Janganlah kita gentar, zwaarwichtig, lantas mau menyelesaikan lebih dulu 1001 soal yang bukan-bukan! Sekali lagi saya bertanya: Mau Merdeka apa tidak? Mau merdeka atau tidak'?

(Jawab Hadirin: Mau)

Saudara-saudara! Sesudah saya bicarakan tentang hal "merdeka", maka sekarang saya bicarakan tentang hal dasar

Paduka Tuan Ketua yang mulia! Saya mengerti apakah yang Paduka Tuan Ketua kehendaki!

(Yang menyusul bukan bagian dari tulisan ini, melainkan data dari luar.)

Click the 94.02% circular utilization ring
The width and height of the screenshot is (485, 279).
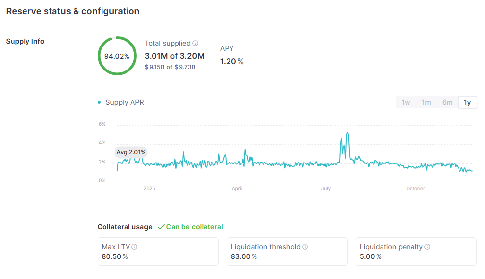pyautogui.click(x=117, y=56)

Paduka Tuan Ketua minta dasar, minta philosophische grondslag, atau, jikalau kita boleh memakai perkataan yang muluk-muluk, Paduka Tuan Ketua yang mulia meminta suatu "Weltanschauung", di atas mana kita mendirikan negara Indonesia itu.

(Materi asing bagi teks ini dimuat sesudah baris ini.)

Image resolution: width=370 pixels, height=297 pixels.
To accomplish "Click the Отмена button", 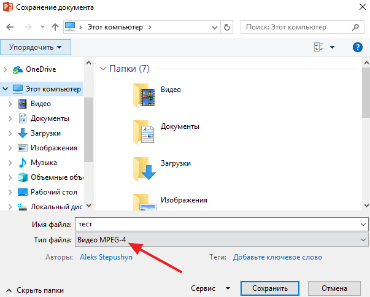I will click(334, 288).
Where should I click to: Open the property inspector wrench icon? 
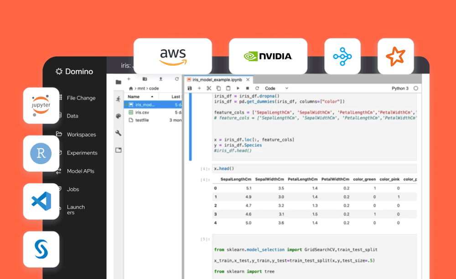[x=118, y=134]
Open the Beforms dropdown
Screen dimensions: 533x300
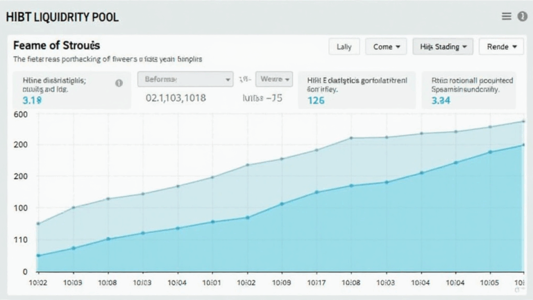coord(185,80)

Kita melihat dalam dunia ini, bahwa banyak negeri-negeri yang merdeka, dan banyak diantara negeri-negeri yang merdeka itu berdiri di atas suatu "Wettanschauung". Hitler mendirikan Jermania di atas "national-sozialistische Weltanschauung", - filsafat nasional-sosialisme telah menjadi dasar negara Jermania yang didirikan oleh Adolf Hitler itu. Lenin mendirikan negara Sovyet di atas satu "Weltanschauung", yaitu Marxistische, Historisch-Materialistische "Weltanschauung". "Nippon mendirikan negara Dai Nippon di atas satu "Weltanschauung", yaitu yang dinamakan, "Ten noo Koodoo Seishin". Di atas "Tennoo Koodoo Seishin" inilah negara Dai Nippon didirikan. Saudi Arabia, Ibn Saud, mendirikan negara Arabia diatas satu "Weltanschauung", bahkan di atas satu dasar agama, yaitu Islam. Demikian itulah yang diminta oleh Paduka Tuan Ketua yang mulia: Apakah "Weltanschauung" kita, jikalau kita hendak mendirikan Indonesia yang merdeka?

Tuan-tuan sekalian, "Weltanschauung" ini sudah lama harus kita bulatkan di dalam hati kita dan di dalam pikiran kita, sebelum Indonesia Merdeka datang. Idealis-idealis diseluruh dunia bekerja mati-matian untuk mengadakan bermacam-macam "Weltanschauung" bekerja mati-matian untuk me-"realiteitkan" "Weltanschauung" mereka itu. Maka oleh karena itu, sebenarnya tidak benar perkataan anggota yang terhormat Abikoesno, bila beliau berkata bahwa banyak sekali negara-negara merdeka didirikan dengan isi seadanya saja, menurut keadaan. Tidak! Sebab misalnya, walaupun menurut perkataan John Reed : "Sovyet-Rusia didirikan di dalam 10 hari oleh Lenin c.s.", John Reed, di dalatn kitabnya: "Ten days that shock the world", "sepuluh hari yang menggoncangkan dunia", walaupun Lenin mendirikan Sovyet-Rusia di dalam 10 hari, tetapi "Weltanschauung"nya telah tersedia berpuluh-puluh tahun. Terlebih dulu telah tersedia "Weltanschauung"nya, dan di dalam 10 hari itu hanya sekadar direbut kekuasaan, dan ditempatkan negara baru itu di atas "Weltanschauung" yang sudah ach. Dari 1895 "Weitanschauung" itu telah disusun. Bahkan dalam revolusi 1905, Weltanschauung itu "dicobakan", di "generale-repetitie"-kan.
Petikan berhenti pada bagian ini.